Washburn agrees that virtualisation is key to the success of a solar project. Increasing the number of hosts per machine, consolidating storage and decommissioning equipment that has been virtualised can make a data centre more efficient even before an energy switch-over, he says.
Power from jet engines
Christopher Sedore, CIO at Syracuse University, says the upstate New York school spent about $12 million to build a data centre that uses natural-gas-fired microturbines from Capstone Turbine to generate power on-site.
Microturbines are essentially jet engines that run on natural gas and provide power to generators. The turbines produce about a half a megawatt of power for the university's data centre and another 200 kilowatts for other uses, such as powering an adjacent building.
The turbines enable the university to have a co-generation setup, meaning they can help generate both heat and power for the data centre or nearby buildings. The university can also sell any extra power the turbines generate back to the local power company.

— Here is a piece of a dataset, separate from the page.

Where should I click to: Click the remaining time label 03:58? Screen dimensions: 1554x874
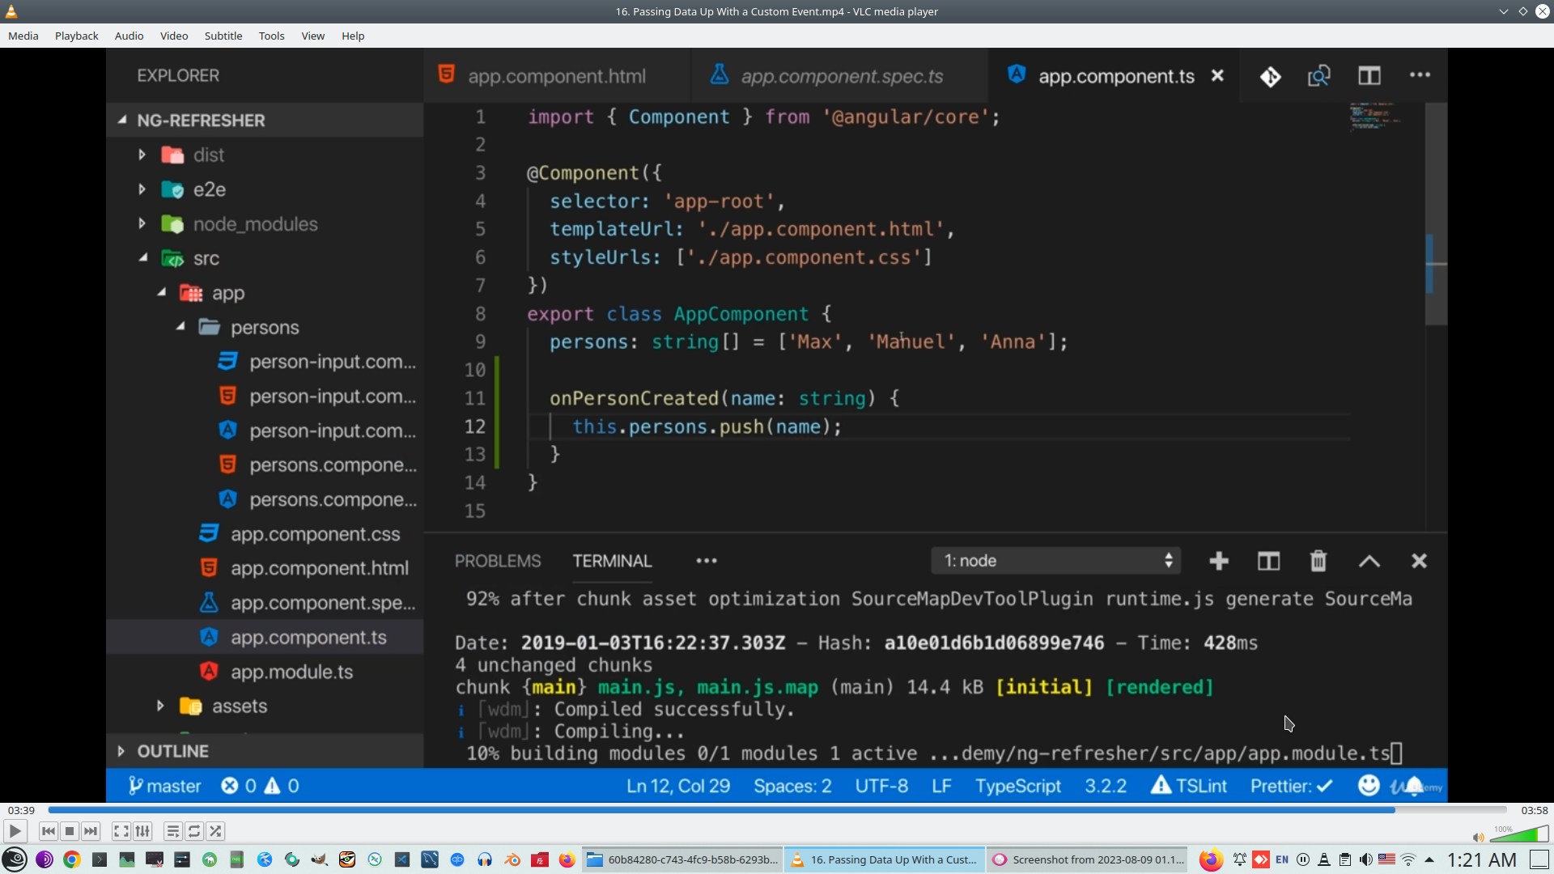click(1534, 810)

The turbines drive two 150-ton absorption chillers that turn the heat exhaust from the turbines into chilled water that cools the data centre. In the winter, the university uses cold outside air for data centre cooling, and hot water generated by the turbines is used to heat an adjacent building.
Banking on fuel cells
One of the most promising new technologies for powering data centres is the hydrogen fuel cell. Hydrogen fuel cells don't produce any harmful emissions, so companies such as Verizon, Whole Foods and Google have adopted them as an alternative power source for office or retail space.
Few organisations use fuel cells to power data centres, because they are expensive. But First National Bank of Omaha built a 200,000-square-foot fuel-cell-powered data centre in 1999 because such systems tend to be especially reliable. The data centre is about the size of a football field; it's surrounded by a dry moat and is powered entirely by four 200-kilowatt fuel-cell generators. If the data centre does lose fuel cell power, which is extremely unlikely, an uninterruptible power supply can carry a short-term load.

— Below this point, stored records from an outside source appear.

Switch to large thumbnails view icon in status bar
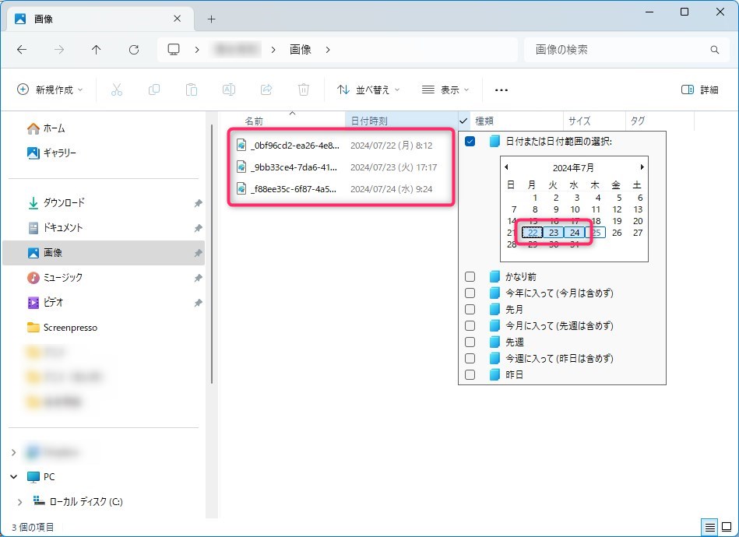739x537 pixels. (726, 527)
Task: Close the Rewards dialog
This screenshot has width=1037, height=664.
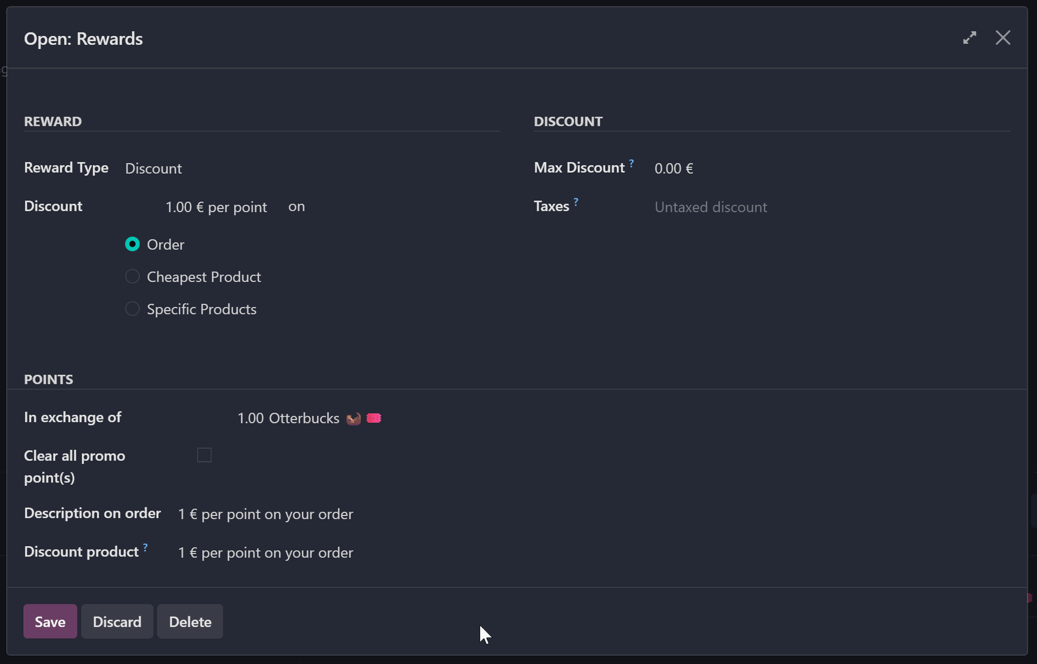Action: [x=1003, y=38]
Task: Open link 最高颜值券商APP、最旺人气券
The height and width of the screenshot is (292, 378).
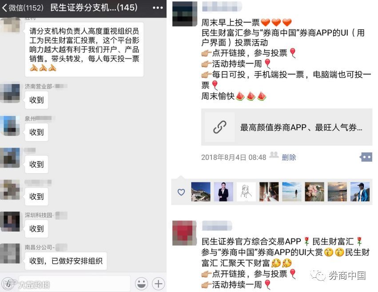Action: [301, 127]
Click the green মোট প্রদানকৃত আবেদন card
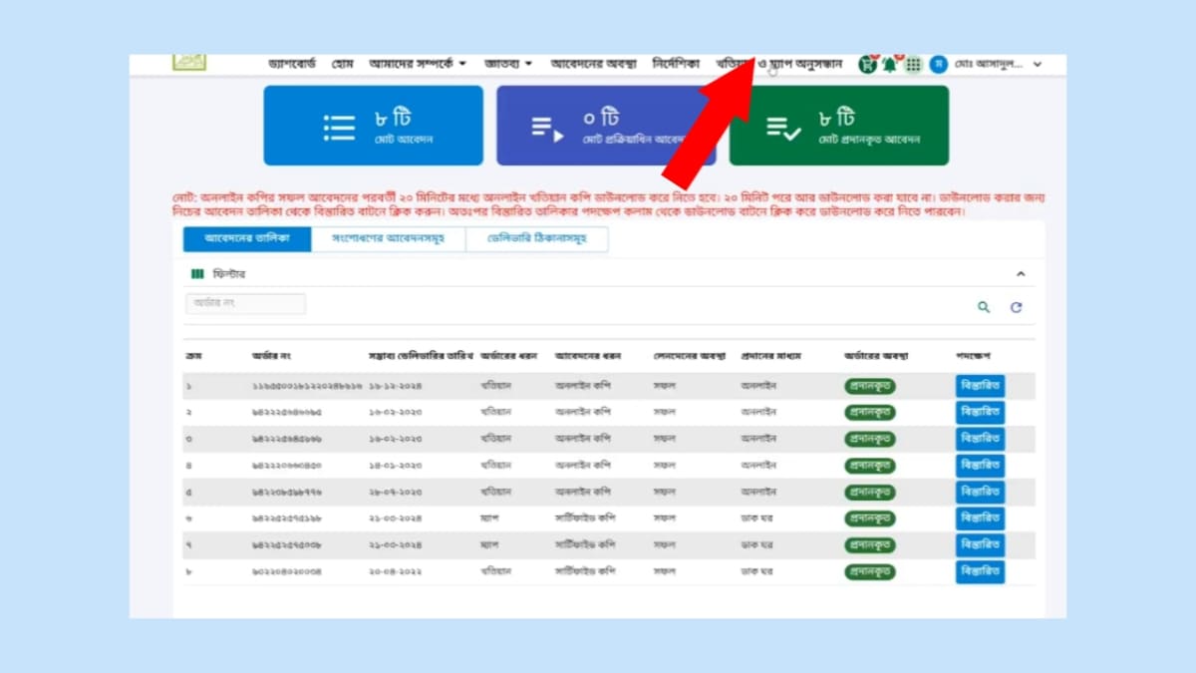Viewport: 1196px width, 673px height. click(838, 126)
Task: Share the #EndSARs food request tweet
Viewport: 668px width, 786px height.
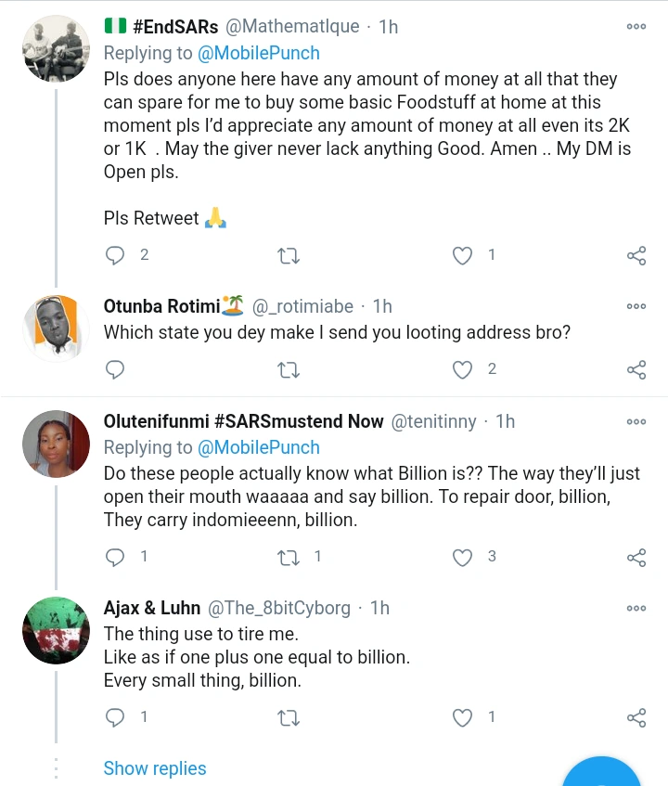Action: point(636,256)
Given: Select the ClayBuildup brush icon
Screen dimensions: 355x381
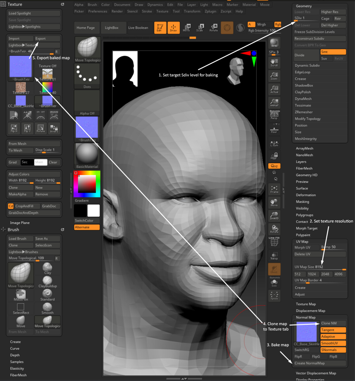Looking at the screenshot, I should (47, 282).
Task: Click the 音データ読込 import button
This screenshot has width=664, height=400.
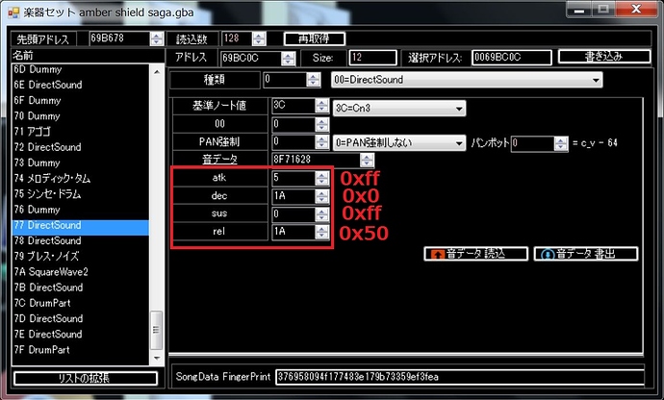Action: coord(476,254)
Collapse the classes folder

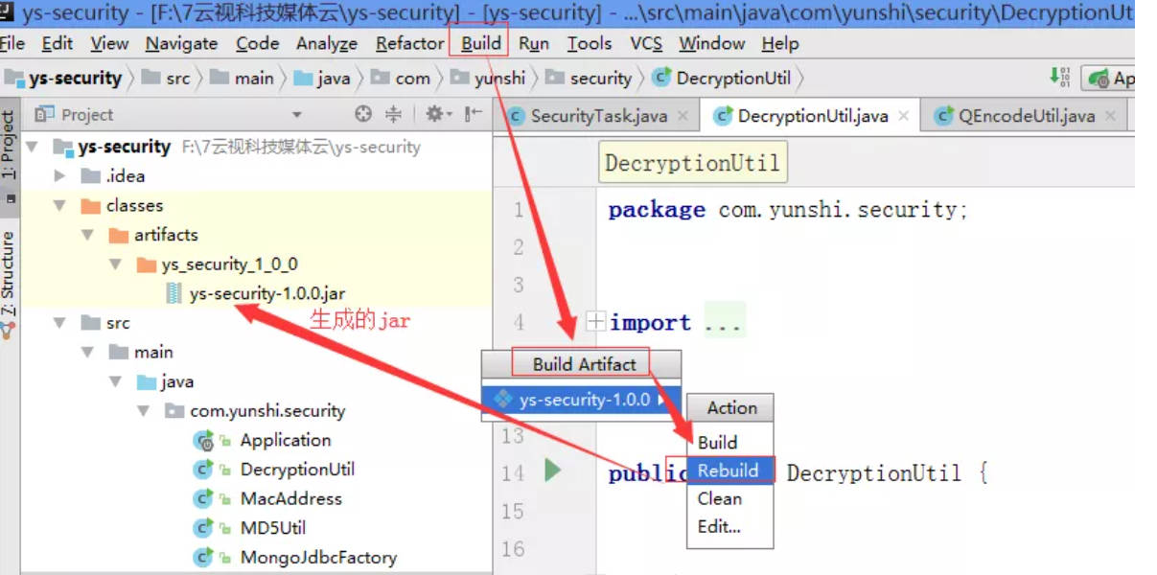(59, 206)
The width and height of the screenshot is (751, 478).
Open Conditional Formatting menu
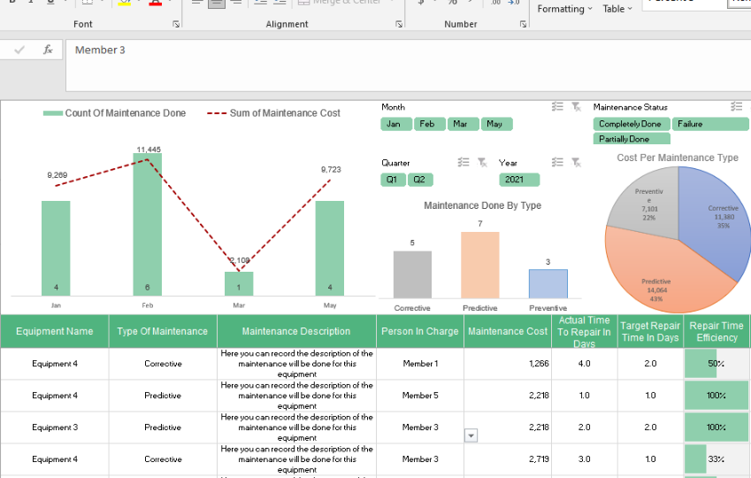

"With the fuel cells, we have seven-9s of reliability, or about two or three seconds of downtime per year," says Brenda Dooley, president of First National Buildings, a bank subsidiary that handles corporate real estate and facilities management. "We came from a system with backup batteries. When we'd lose power, the batteries just wouldn't be there. We did this for reliability."
Dooley explains that the credit card processing that's done at the data centre requires high reliability: Just one hour of downtime could result in a loss of as much as $6 million.

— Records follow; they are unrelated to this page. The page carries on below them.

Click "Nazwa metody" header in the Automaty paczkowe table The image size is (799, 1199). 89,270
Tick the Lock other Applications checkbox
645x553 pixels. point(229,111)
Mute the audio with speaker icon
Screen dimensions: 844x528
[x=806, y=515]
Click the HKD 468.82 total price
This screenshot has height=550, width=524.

The bank knew that using fuel cells would be expensive. In Nebraska, AC energy costs only about five cents per kilowatt-hour, whereas electricity from fuel cells costs about 12 cents per kilowatt-hour. It would have cost $2.2 million to build a data centre that used AC power; using fuel cells raised the price tag to $3.4 million. Dooley says fuel cells are worth the higher price, and the ROI is excellent because the bank doesn't suffer lost transactions.
Of course, other enterprises might not be willing to pay such a high price for great reliability. "Fuel cell technology is not there in terms of volume and scale to support larger data centres," says Nemertes' Ritter. "But down the road, it is very interesting potentially as a backup power source."
Alternative power has a bright future for data centres. Ritter says there may be no other option in the coming years, if traditional-energy prices continue to soar. Whether it's solar power, gas turbines, fuel cells or some emerging option - such as harnessing the power of ocean waves - it's clear that new energy sources will play a role in the data centres of the future.